La Suisse condamnée par la Cour Européenne des Droits de l’Homme pour inaction écologique
La Cour européenne des droits de l’homme (CEDH) a rendu mardi 9 avril 2024 un arrêt historique en condamnant pour la première fois un État pour son manque d’action face au changement climatique, en l’occurrence la Suisse, une décision qui s’appliquera dans les 46 États membres du Conseil de l’Europe. »Ce n’est que le début", a prévenu Greta Thunberg, présente à Strasbourg. « Partout dans le monde, de plus en plus de gens traînent leurs gouvernements devant les tribunaux pour les tenir responsables de leurs actions. En aucun cas nous ne devons reculer, nous devons nous battre encore plus parce que ce n’est que le début ».

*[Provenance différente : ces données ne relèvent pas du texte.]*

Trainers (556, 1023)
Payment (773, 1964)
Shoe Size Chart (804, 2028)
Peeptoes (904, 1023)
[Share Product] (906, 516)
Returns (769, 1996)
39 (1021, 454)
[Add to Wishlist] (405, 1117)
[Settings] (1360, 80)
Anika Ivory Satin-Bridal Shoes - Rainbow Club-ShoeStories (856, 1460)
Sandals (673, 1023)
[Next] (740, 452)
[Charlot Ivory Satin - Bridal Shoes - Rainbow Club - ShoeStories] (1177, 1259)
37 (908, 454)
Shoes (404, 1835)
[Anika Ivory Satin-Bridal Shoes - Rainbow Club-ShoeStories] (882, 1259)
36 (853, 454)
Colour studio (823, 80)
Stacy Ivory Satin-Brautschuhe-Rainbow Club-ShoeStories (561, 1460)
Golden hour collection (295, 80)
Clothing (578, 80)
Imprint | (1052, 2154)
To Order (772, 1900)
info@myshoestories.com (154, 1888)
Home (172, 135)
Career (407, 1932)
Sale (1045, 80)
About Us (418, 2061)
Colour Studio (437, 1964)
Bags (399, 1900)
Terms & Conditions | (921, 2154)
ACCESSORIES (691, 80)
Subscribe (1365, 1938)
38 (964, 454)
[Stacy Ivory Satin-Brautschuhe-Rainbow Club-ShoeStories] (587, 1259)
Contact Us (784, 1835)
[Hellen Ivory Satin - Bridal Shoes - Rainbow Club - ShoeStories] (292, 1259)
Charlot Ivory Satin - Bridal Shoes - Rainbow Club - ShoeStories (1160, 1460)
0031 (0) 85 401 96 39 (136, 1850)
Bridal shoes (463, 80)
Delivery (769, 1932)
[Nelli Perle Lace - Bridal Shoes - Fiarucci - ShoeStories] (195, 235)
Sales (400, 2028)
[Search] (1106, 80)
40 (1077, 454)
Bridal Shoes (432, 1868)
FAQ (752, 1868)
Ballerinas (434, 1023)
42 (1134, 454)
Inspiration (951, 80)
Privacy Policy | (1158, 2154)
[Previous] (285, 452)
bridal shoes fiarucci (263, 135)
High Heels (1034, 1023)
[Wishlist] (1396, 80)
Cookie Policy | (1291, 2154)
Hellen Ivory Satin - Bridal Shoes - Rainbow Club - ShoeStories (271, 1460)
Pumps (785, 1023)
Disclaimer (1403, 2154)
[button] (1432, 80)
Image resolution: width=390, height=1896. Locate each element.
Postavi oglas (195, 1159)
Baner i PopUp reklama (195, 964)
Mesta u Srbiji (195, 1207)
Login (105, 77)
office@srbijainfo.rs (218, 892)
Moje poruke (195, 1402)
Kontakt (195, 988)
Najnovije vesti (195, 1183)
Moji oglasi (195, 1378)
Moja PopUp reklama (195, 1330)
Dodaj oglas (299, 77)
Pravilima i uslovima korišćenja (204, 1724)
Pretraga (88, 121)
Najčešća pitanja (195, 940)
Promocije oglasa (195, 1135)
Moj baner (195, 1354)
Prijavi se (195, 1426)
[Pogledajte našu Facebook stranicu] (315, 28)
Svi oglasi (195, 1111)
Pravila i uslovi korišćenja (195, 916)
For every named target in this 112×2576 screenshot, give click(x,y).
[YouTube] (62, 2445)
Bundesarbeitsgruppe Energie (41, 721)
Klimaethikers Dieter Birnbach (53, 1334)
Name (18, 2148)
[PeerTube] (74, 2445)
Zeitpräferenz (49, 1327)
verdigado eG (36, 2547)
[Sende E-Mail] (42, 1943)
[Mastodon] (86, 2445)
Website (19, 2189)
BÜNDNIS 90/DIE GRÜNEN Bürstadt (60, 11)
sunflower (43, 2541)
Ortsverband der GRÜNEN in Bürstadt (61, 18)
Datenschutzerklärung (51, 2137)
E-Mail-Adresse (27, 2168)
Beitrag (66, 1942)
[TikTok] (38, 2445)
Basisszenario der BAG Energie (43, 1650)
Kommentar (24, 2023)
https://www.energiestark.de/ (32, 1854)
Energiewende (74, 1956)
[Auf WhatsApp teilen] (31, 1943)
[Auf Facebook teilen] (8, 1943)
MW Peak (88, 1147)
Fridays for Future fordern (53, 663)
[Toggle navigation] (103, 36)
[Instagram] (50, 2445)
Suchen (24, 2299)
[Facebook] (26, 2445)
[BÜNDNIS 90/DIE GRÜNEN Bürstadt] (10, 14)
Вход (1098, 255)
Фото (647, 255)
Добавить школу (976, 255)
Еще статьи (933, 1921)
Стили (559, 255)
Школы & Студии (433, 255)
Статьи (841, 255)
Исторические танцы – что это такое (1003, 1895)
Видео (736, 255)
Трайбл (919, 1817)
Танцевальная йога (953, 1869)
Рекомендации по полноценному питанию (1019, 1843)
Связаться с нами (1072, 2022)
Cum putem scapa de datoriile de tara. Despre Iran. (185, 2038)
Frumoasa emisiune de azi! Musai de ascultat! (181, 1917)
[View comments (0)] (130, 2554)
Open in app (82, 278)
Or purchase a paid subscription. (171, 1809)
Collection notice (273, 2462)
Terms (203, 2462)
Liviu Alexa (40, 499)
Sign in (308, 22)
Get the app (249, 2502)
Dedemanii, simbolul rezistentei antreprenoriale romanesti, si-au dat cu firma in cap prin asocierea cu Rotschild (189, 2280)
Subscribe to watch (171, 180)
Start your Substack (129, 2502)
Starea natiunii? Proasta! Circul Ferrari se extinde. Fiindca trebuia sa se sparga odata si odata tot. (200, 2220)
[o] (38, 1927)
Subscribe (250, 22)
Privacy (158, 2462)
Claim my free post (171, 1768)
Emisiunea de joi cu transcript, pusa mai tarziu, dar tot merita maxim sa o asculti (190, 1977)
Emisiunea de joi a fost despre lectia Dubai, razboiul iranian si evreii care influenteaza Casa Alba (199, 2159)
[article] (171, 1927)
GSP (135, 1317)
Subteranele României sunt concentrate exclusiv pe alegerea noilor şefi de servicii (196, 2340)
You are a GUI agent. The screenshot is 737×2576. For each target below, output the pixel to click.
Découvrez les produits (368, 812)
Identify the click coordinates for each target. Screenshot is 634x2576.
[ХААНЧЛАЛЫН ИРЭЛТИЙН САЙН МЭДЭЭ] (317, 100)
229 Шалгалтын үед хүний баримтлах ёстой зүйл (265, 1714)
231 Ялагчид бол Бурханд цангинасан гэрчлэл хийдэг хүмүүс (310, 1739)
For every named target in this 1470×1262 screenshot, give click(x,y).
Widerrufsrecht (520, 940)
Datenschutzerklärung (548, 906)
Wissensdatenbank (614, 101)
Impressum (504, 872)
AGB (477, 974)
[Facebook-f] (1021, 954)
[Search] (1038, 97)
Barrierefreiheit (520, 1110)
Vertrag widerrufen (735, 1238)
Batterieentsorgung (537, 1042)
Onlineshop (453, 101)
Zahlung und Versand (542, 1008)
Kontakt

Un cri de victoire peut-être présomptueux
Les écologistes ont peut-être tort de crier victoire aussi vite. Saisie de trois affaires distinctes sur cette thématique, la présidente de la CEDH, l’Irlandaise Siofra O’Leary, a rendu trois conclusions différentes. Si la Suisse a été condamnée, deux autres requêtes ont été rejetées : celle d’un ancien maire écologiste d’une commune littorale du nord de la France et celle de jeunes Portugais attaquant 32 États, dont on avait beaucoup parlé. Pour mémoire, la plainte de l’association des « Aînées pour la protection du climat » qui comprenait 2 500 Suissesses âgées de 73 ans en moyenne dénonçait des « manquements des autorités suisses pour atténuer les effets du changement climatique », qui ont des conséquences négatives sur leurs conditions de vie et leur santé. En conséquence, la Suisse a maintenant l’obligation juridique de mettre en œuvre cet arrêt sans qu’on sache exactement quelles mesures cela entraîne. La droite suisse a aussitôt déclaré inacceptable cette condamnation à la fois pour atteinte à l’intégrité nationale alors que la Suisse ne fait pas partie de la Communauté européenne, mais également par désaccord politique. En effet, un peu partout en Occident, sous pression de catégories sociales directement impactées par les mesures écologiques, les gouvernements ont tendance à se droitiser ou à repousser les échéances prévues pour la décarbonation de la planète.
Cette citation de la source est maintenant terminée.